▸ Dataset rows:
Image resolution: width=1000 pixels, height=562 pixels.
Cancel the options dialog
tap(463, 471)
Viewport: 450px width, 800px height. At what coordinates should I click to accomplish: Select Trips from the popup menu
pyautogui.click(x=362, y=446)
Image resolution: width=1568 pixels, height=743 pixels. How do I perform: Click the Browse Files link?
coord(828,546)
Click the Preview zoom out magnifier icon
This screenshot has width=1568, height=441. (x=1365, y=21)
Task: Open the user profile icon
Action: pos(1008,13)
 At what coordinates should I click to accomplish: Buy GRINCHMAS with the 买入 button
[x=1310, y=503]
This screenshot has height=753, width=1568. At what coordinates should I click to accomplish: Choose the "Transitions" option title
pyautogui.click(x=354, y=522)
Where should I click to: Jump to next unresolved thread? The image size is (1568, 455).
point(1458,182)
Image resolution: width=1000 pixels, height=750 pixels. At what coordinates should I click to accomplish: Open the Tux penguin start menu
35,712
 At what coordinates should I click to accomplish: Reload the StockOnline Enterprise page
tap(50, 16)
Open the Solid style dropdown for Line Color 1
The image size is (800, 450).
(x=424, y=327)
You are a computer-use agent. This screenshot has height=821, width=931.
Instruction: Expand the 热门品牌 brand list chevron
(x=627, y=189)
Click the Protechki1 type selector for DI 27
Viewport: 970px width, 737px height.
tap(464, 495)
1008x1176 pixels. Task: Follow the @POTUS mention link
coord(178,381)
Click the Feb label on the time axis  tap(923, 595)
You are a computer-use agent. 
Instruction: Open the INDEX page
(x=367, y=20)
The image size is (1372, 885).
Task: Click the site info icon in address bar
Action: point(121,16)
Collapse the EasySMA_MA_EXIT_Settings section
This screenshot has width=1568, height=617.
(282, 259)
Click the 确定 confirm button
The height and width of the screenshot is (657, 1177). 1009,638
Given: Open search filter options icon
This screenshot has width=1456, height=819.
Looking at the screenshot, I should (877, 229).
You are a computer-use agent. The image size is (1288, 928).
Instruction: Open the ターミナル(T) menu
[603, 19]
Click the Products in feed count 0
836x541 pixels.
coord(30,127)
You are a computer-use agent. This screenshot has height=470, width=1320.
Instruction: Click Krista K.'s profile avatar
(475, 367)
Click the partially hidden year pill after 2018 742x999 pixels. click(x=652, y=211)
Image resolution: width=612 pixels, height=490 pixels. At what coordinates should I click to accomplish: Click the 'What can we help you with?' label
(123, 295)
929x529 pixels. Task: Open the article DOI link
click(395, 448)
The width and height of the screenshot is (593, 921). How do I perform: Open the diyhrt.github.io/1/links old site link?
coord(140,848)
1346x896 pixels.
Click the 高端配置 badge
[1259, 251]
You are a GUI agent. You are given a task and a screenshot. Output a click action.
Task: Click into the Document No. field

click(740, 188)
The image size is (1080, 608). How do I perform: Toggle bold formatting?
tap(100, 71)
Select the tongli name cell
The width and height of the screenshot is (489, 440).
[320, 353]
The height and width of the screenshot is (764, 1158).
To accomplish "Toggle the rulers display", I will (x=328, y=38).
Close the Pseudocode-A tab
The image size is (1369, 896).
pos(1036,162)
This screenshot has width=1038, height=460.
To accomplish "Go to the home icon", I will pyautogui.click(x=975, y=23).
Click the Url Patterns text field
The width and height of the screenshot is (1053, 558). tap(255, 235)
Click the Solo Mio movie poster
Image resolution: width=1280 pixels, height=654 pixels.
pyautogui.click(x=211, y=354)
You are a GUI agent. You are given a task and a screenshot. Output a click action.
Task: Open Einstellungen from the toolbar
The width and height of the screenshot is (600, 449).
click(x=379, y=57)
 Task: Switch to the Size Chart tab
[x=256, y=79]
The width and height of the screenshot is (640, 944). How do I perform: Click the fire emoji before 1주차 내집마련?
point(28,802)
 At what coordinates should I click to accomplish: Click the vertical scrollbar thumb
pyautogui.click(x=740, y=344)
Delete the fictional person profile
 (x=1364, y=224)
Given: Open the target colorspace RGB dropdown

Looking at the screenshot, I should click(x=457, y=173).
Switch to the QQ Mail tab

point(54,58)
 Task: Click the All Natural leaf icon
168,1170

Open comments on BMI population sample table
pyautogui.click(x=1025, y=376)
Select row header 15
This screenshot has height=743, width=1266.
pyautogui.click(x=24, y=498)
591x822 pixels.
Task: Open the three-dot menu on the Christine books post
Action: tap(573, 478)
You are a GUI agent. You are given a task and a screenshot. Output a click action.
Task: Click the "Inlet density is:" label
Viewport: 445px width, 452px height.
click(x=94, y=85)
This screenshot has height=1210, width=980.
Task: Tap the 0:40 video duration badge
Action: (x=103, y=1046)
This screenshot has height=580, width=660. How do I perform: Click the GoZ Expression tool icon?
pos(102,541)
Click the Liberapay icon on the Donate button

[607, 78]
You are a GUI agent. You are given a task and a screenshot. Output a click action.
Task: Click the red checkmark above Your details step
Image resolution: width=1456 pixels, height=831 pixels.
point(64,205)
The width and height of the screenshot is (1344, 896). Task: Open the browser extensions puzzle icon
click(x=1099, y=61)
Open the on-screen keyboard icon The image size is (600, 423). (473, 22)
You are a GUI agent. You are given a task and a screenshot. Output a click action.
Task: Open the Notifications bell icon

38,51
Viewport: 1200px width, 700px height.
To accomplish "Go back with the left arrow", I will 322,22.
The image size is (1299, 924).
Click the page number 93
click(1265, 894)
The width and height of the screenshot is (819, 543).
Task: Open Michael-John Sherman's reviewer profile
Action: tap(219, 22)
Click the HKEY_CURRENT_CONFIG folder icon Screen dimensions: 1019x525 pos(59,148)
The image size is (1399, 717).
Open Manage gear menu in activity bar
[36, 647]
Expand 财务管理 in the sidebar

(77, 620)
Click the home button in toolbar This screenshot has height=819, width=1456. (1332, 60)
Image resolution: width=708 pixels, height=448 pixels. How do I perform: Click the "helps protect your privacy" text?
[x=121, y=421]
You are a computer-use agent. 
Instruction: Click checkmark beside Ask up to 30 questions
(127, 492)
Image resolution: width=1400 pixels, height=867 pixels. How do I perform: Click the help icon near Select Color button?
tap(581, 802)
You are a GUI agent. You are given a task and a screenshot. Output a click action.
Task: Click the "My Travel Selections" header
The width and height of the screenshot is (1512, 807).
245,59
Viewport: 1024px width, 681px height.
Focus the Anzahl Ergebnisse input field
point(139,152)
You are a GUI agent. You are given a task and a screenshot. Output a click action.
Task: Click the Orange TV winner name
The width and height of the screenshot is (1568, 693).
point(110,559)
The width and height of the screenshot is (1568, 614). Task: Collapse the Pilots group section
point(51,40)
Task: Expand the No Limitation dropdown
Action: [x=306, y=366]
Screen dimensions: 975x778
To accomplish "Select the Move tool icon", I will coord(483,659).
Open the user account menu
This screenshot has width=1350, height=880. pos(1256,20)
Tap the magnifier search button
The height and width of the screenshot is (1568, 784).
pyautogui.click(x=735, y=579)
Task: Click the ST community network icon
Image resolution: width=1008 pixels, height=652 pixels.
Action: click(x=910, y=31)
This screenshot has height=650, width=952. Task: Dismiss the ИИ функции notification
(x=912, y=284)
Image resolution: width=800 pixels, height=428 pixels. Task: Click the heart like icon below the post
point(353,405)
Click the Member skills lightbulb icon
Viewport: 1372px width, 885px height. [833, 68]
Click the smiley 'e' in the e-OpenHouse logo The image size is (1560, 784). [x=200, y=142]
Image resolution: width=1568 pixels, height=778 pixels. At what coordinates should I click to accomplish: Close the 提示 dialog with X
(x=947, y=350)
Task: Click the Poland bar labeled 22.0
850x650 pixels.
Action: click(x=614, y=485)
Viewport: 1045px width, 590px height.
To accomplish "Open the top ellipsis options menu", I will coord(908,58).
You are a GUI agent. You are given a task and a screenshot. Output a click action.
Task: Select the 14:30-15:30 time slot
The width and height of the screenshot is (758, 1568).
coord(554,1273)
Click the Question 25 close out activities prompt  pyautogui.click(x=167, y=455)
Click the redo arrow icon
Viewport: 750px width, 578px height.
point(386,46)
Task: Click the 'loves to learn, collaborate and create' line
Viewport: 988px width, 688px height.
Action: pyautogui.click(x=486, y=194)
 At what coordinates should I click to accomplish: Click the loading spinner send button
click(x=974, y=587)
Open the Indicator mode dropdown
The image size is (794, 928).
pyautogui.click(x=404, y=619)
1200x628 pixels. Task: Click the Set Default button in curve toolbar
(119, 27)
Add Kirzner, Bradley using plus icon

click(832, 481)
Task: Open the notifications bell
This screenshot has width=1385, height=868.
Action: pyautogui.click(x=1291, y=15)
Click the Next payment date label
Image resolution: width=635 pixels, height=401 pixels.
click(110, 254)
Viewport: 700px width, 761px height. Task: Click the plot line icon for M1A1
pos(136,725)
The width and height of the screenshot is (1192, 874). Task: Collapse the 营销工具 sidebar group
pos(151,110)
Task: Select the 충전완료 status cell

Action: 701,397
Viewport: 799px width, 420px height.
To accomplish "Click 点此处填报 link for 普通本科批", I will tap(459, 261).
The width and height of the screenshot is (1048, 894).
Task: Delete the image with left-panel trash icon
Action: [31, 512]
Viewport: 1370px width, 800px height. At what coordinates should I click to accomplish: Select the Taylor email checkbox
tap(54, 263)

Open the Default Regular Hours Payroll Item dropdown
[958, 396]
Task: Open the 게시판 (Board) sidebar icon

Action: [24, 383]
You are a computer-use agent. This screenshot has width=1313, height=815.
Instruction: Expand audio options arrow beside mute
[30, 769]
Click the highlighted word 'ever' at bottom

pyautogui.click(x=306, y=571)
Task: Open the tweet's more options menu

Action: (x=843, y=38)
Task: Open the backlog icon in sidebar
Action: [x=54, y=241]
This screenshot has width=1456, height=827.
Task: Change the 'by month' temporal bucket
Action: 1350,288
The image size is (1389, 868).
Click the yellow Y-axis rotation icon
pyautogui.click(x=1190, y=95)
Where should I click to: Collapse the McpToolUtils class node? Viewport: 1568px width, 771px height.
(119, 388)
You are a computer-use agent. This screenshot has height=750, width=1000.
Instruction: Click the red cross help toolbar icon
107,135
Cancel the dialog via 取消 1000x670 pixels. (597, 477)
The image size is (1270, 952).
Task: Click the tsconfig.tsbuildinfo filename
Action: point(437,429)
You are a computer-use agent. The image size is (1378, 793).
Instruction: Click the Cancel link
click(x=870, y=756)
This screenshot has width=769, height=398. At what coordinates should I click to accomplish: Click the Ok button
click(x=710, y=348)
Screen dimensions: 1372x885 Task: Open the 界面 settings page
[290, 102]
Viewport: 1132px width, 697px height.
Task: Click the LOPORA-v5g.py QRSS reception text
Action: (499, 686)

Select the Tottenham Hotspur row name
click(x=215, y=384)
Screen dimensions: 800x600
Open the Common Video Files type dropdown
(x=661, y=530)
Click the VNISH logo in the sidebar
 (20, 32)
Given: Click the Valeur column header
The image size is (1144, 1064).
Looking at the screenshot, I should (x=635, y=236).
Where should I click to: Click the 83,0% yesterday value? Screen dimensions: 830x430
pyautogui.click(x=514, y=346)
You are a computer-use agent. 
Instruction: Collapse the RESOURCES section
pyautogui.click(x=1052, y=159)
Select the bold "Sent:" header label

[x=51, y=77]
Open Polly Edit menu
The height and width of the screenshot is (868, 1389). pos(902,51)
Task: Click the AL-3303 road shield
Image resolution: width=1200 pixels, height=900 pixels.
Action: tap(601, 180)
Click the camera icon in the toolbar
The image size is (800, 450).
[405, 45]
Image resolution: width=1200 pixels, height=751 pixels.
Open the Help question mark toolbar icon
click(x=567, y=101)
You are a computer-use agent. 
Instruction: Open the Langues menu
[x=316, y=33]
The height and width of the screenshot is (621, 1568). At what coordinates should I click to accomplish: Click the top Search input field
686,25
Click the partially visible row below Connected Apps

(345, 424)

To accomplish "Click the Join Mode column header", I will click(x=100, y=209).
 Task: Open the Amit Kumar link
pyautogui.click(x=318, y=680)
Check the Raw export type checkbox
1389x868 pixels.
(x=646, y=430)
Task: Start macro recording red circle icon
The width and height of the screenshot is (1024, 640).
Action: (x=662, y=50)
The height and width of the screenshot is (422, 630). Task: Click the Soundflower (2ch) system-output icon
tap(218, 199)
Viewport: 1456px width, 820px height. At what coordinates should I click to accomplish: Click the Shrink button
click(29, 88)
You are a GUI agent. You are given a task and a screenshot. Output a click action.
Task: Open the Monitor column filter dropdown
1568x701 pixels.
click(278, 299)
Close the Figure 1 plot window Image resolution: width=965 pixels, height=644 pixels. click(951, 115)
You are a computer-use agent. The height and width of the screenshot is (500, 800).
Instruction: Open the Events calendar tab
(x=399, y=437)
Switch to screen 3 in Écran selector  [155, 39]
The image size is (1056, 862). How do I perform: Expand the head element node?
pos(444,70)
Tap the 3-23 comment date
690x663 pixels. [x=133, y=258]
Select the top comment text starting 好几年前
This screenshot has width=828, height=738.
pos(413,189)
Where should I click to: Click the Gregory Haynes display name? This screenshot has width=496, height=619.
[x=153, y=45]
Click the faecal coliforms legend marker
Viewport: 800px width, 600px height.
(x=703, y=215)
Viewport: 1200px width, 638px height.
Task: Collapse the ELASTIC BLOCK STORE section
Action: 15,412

▸ What is needed: Please copy out the material word for word, from its first line through the line containing "pyautogui.click(x=354, y=522)", and nothing beyond that line.

▸ Answer to this problem:
Image resolution: width=1000 pixels, height=562 pixels.
Cancel the options dialog
tap(463, 471)
Viewport: 450px width, 800px height. At what coordinates should I click to accomplish: Select Trips from the popup menu
pyautogui.click(x=362, y=446)
Image resolution: width=1568 pixels, height=743 pixels. How do I perform: Click the Browse Files link?
coord(828,546)
Click the Preview zoom out magnifier icon
This screenshot has width=1568, height=441. (x=1365, y=21)
Task: Open the user profile icon
Action: pos(1008,13)
 At what coordinates should I click to accomplish: Buy GRINCHMAS with the 买入 button
[x=1310, y=503]
This screenshot has height=753, width=1568. At what coordinates should I click to accomplish: Choose the "Transitions" option title
pyautogui.click(x=354, y=522)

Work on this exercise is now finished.